Output of miniupnpd --version is

miniupnpd 2.2.0-RC1 Nov 11 2020
using pf backend

Additionally, I would like to note that when running the "Test Internet Connection" program from the PS4 Settings menu, one console comes back with a "NAT Type" of "Type 2", while the other comes back with a "NAT Type" of "Failed".

It was mentioned earlier in this thread that this is somewhat of a niche problem with not enough testers with sufficient hardware. I am more than willing to test this out on the testing environment listed above.
I believe this is a bigger deal than just a niche problem, especially seeing how COTS routers from major brands can handle this situation out of the box, and how long this issue has been open.

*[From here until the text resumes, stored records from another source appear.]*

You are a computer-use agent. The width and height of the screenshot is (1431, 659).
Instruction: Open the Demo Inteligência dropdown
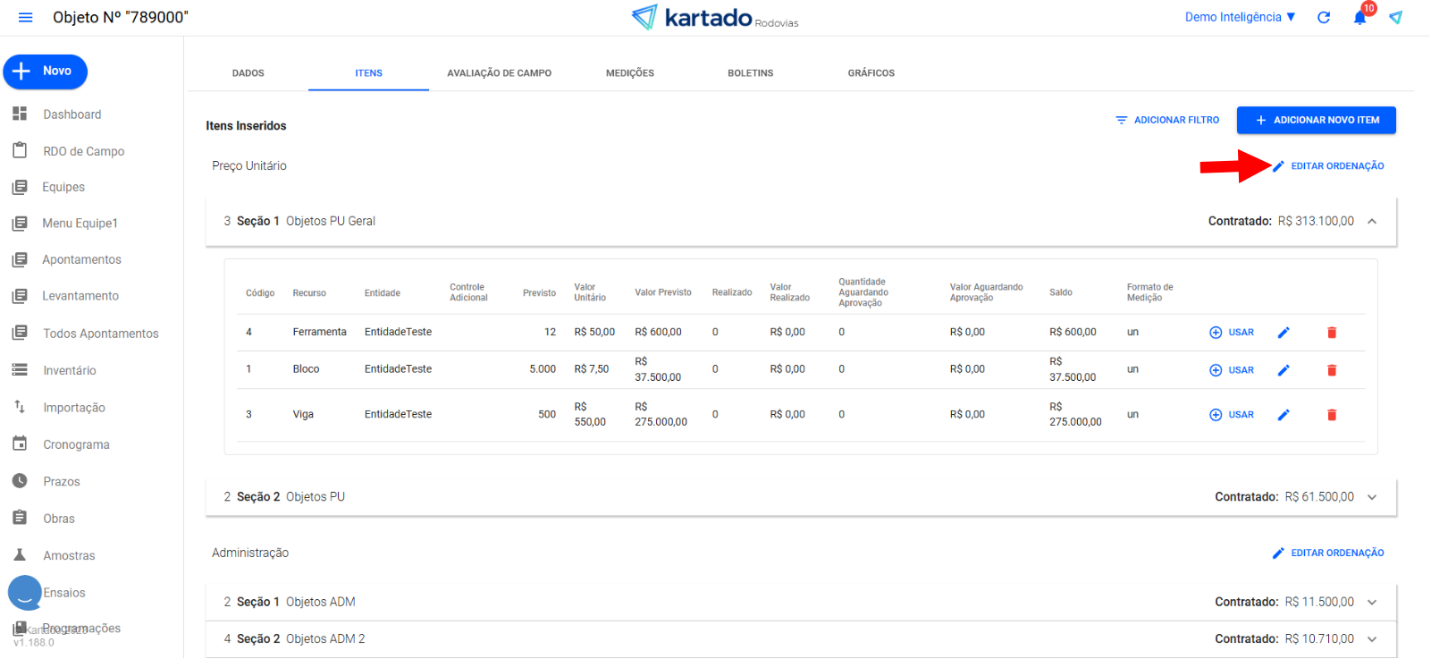pyautogui.click(x=1240, y=17)
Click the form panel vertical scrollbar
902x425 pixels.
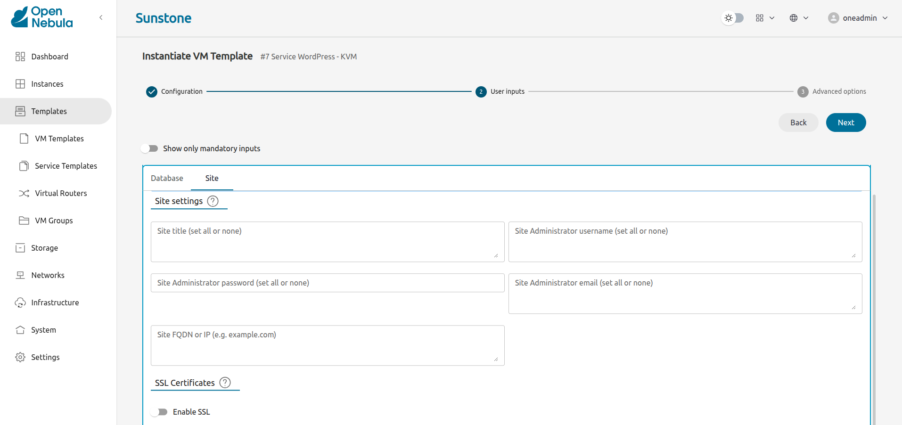(874, 306)
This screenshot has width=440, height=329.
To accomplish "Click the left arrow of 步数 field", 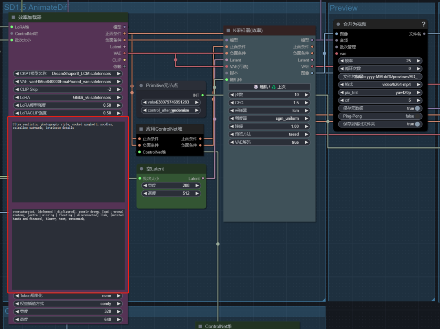I will (x=231, y=95).
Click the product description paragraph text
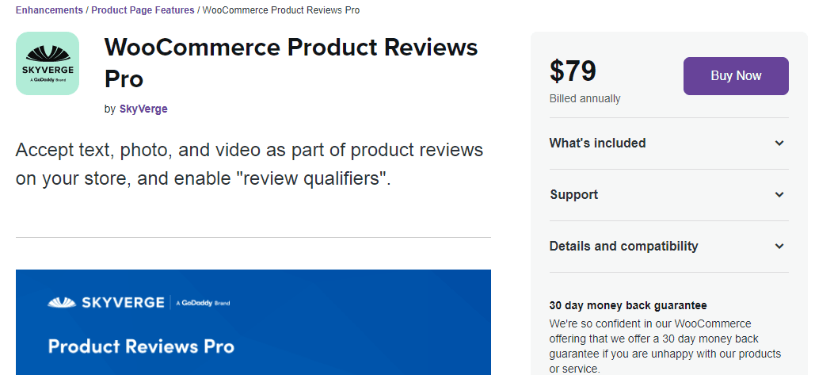This screenshot has height=375, width=815. pos(249,164)
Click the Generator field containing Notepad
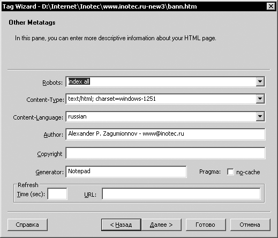 point(126,172)
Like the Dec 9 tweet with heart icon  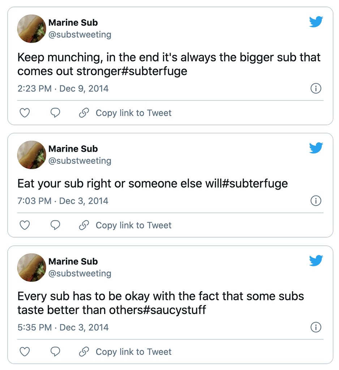tap(25, 113)
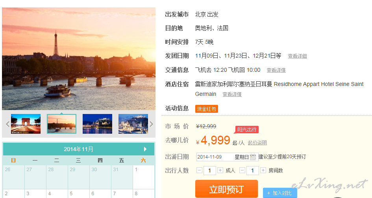372x198 pixels.
Task: Open 查看详情 link for transport info
Action: point(276,70)
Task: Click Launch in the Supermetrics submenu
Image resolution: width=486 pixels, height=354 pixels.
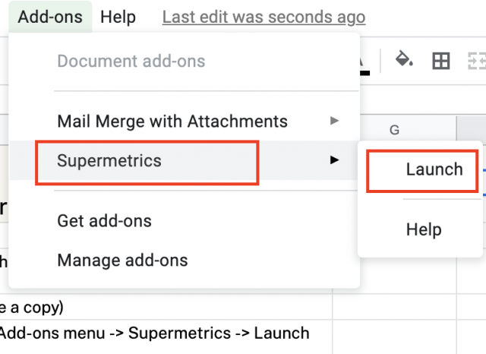Action: pyautogui.click(x=434, y=169)
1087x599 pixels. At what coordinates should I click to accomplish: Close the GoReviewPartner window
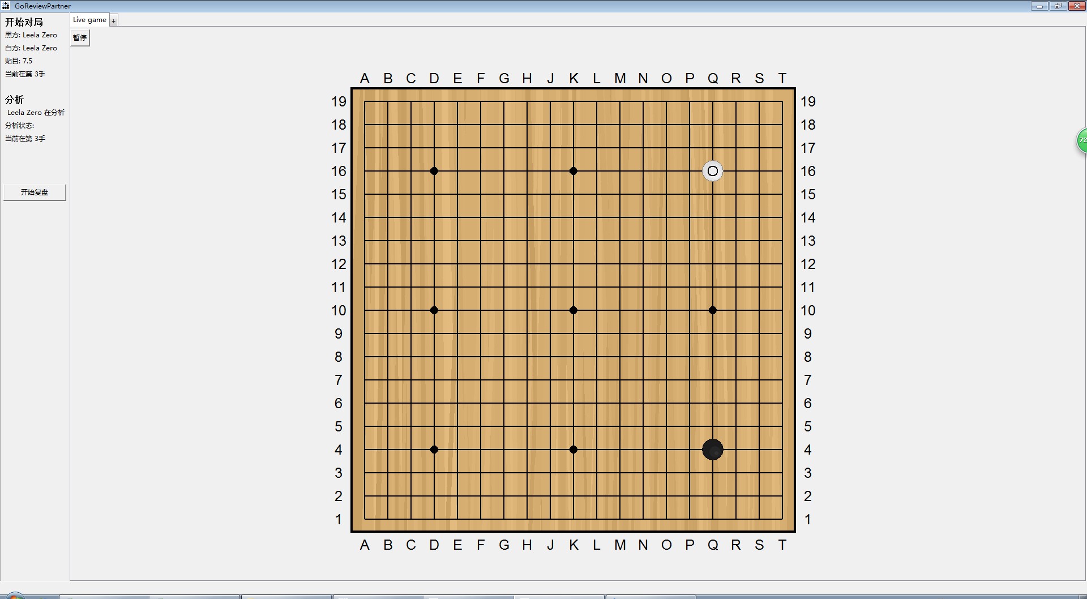pyautogui.click(x=1076, y=6)
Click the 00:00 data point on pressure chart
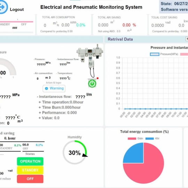 click(125, 109)
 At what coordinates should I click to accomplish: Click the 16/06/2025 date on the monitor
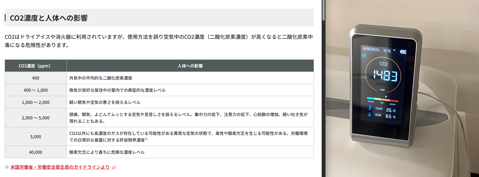pos(371,49)
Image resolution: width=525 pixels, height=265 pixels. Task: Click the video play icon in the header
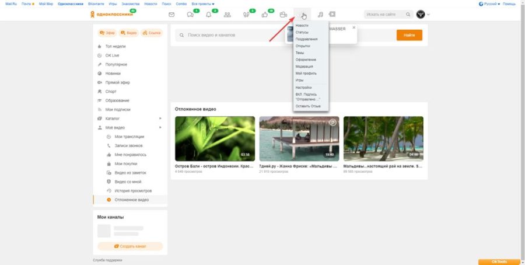332,15
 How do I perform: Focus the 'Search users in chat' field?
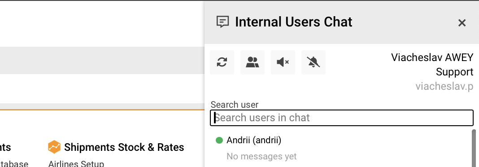coord(341,118)
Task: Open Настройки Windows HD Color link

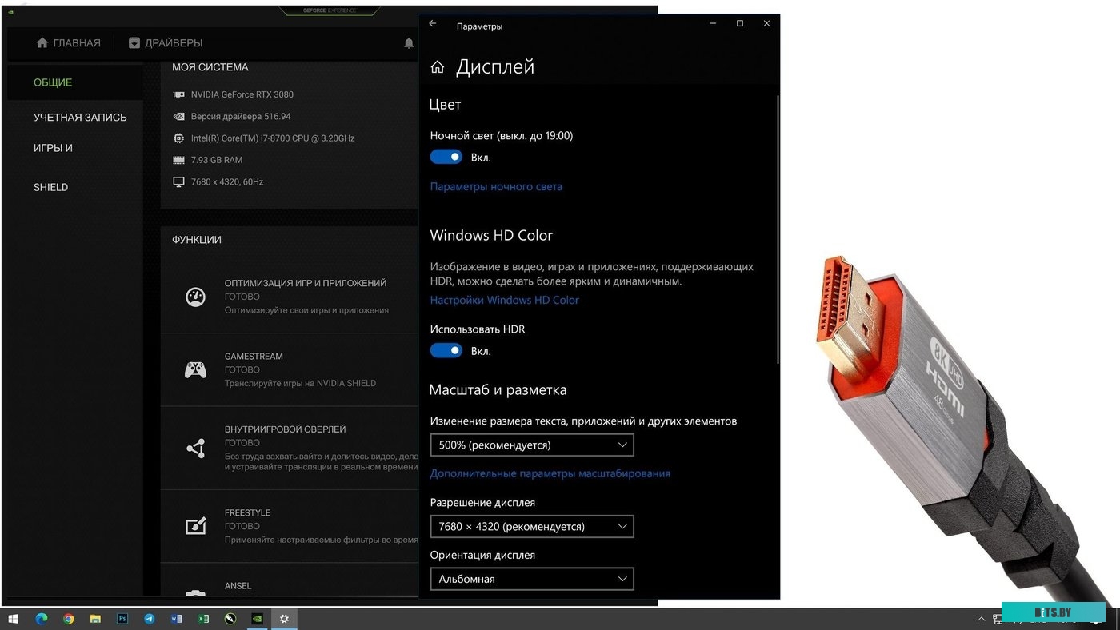Action: pos(505,301)
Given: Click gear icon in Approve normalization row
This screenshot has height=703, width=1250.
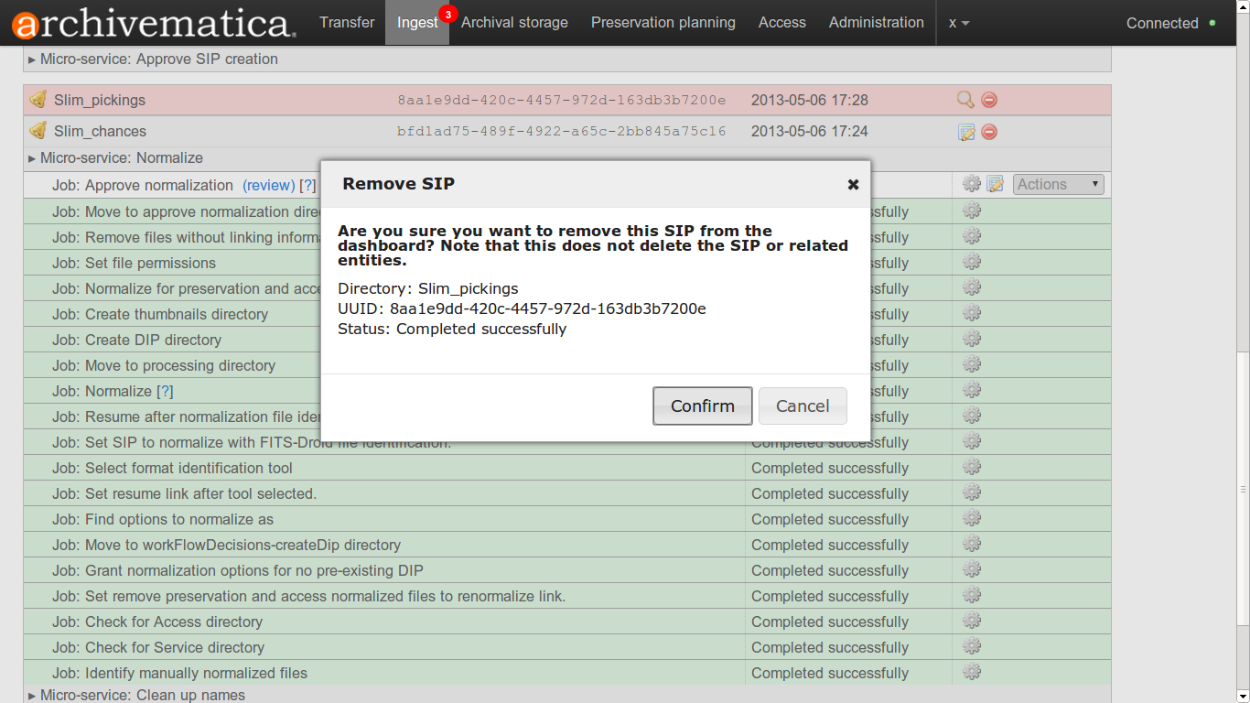Looking at the screenshot, I should coord(972,184).
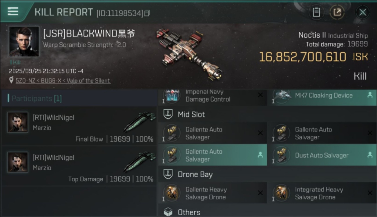
Task: Select the Dust Auto Salvager item
Action: coord(322,155)
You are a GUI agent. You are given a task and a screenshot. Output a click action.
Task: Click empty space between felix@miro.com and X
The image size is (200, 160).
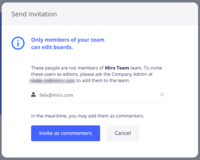pos(117,95)
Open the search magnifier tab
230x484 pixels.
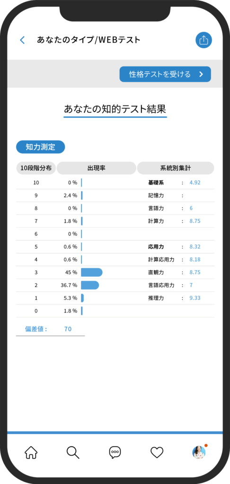73,452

If there is any information I can provide that would make my testing more useful, please let me know.

w26

trunix

@food007 Maybe try two separate ACL entries, the first "allow 0-65535 192.168.1.2 0-65535" and the second "allow 0-65535 192.168.1.3 0-65535" if .2 and .3 are the addresses of your PS4s.

food007

@trunix , sure. I can try that. I will change the setting, test, and report back.

I don't think it should change anything though, as even the helper text above the ACL Entries field uses CIDR notation for its example. (see highlighted text in pic... screenshot from 2.4.5, but I believe the helper text is the same in 2.5.0 as well)

aniel

@food007 where u able to test it out ?

food007

@aniel Yes, I tested specifying each address individually... no difference.